Playing the Indian Card

Friday, September 12, 2025

The Tell-Tale Heart

 


I am not a fan of Edgar Allen Poe. To me, his writing is over the top—fear-jerking, cheap thrills.

But I just went through “The Tell-Tale Heart” with a student, and I think Poe may have a lead here on the true nature and cause of what modern psychiatry calls “paranoid schizophrenia.” 

In the story, the narrator is driven to psychosis by a guilty conscience. And not only guilt over murdering an old; he murders the old man in the first place out of guilt. A bad conscience made him imagine the old man saw into his soul and was judging him.

Poe does not tell us what he feels guilty about in the first place; but the clue is his insistence throughout the tale that he is not mad. He is more concerned about this than about being convicted of murder—he is resisting the obvious insanity defense. Why?

_PROVIDED MATERIAL_:
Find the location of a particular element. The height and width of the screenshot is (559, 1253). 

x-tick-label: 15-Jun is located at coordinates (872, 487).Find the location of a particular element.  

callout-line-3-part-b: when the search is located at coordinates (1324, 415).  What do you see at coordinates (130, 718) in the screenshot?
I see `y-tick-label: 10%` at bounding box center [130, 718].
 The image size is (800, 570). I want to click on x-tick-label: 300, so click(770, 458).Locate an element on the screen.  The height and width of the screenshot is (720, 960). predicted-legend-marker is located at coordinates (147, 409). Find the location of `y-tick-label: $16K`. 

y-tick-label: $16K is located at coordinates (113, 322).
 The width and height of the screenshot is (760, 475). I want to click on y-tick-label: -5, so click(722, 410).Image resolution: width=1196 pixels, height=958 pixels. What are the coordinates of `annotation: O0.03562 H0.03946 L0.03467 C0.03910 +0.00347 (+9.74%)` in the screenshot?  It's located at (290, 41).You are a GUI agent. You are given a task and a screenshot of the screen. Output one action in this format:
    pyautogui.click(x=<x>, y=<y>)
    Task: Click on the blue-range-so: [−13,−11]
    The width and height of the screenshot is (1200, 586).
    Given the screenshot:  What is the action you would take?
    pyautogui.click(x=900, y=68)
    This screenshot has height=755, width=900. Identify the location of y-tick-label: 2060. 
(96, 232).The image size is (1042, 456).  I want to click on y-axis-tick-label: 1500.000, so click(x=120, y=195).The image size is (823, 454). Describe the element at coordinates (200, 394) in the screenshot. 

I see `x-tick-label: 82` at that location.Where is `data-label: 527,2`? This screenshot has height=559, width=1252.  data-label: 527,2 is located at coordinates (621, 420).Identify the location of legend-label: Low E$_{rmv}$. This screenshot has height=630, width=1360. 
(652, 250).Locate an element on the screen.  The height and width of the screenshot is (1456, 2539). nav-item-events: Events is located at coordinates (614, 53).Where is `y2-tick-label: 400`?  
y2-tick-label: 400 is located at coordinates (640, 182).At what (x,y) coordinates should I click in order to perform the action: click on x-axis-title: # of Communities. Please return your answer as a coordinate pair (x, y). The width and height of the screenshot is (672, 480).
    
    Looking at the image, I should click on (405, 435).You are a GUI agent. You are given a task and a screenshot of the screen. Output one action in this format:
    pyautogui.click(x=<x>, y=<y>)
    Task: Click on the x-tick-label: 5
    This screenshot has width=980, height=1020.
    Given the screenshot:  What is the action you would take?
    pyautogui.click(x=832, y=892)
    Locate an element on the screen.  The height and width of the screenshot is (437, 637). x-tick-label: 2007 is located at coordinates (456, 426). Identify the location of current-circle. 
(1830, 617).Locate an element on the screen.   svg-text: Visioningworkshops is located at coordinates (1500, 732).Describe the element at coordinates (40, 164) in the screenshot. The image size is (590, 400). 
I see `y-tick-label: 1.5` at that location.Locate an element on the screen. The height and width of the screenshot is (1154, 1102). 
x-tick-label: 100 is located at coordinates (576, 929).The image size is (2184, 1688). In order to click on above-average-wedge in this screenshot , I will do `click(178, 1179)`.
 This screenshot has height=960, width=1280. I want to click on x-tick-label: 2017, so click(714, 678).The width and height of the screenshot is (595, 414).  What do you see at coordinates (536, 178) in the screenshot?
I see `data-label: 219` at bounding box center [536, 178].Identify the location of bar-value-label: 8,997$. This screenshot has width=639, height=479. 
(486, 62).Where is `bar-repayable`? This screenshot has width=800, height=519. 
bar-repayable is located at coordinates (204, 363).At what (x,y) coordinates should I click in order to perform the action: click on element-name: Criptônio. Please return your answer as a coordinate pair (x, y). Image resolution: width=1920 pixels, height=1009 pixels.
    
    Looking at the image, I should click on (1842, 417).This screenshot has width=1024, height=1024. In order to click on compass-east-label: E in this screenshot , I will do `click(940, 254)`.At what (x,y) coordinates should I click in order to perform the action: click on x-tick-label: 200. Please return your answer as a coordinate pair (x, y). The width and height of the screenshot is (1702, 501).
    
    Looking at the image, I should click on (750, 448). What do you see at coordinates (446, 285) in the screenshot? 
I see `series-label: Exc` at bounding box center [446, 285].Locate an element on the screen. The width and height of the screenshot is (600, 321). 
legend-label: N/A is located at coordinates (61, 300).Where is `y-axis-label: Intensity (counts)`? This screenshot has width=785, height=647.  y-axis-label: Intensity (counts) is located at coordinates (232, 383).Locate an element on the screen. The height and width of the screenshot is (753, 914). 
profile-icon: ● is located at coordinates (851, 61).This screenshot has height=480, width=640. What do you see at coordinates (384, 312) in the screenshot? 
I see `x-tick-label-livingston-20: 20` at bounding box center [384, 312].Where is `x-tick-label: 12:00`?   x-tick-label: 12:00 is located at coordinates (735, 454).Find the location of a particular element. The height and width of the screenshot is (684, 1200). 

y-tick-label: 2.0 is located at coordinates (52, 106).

_ACTIONS TO TAKE_:
1. What words does the blog post on "The Tell-Tale Heart" use to describe Poe's writing?
2. Carry on the blog post on "The Tell-Tale Heart" from the point where it ends.
The records are not needed for any of this.

_ANSWERS TO THE EXERCISES_:
1. over the top; fear-jerking; cheap thrills

2.
Out of pride. It is literally vitally important to him to convince the reader that his version of reality is the correct one. He must have the ability to impose his will on reality, and not concede to it.

In other words, a schizophrenic is a narcissist overwhelmed by his guilty conscience.

This is consistent with a mystery I read of a long time ago, in a book about Florida’s “death row.” It claimed that virtually everyone on death row seemed fully insane, delusional. Even though they were all judged sane and able to stand trial when they were convicted. And this included contract killers, mob killers—people who did it professionally, as a job. It seems implausible that such people were psychotic at the time they committed their crimes; a psychotic cannot plan well enough for a mob hit. 

Possibly the fear of death drove them mad; but most of us see death coming at the end of our lives, and do not go mad expecting it. It seems more likely the psychosis was provoked by having the chance to meditate over their former deeds.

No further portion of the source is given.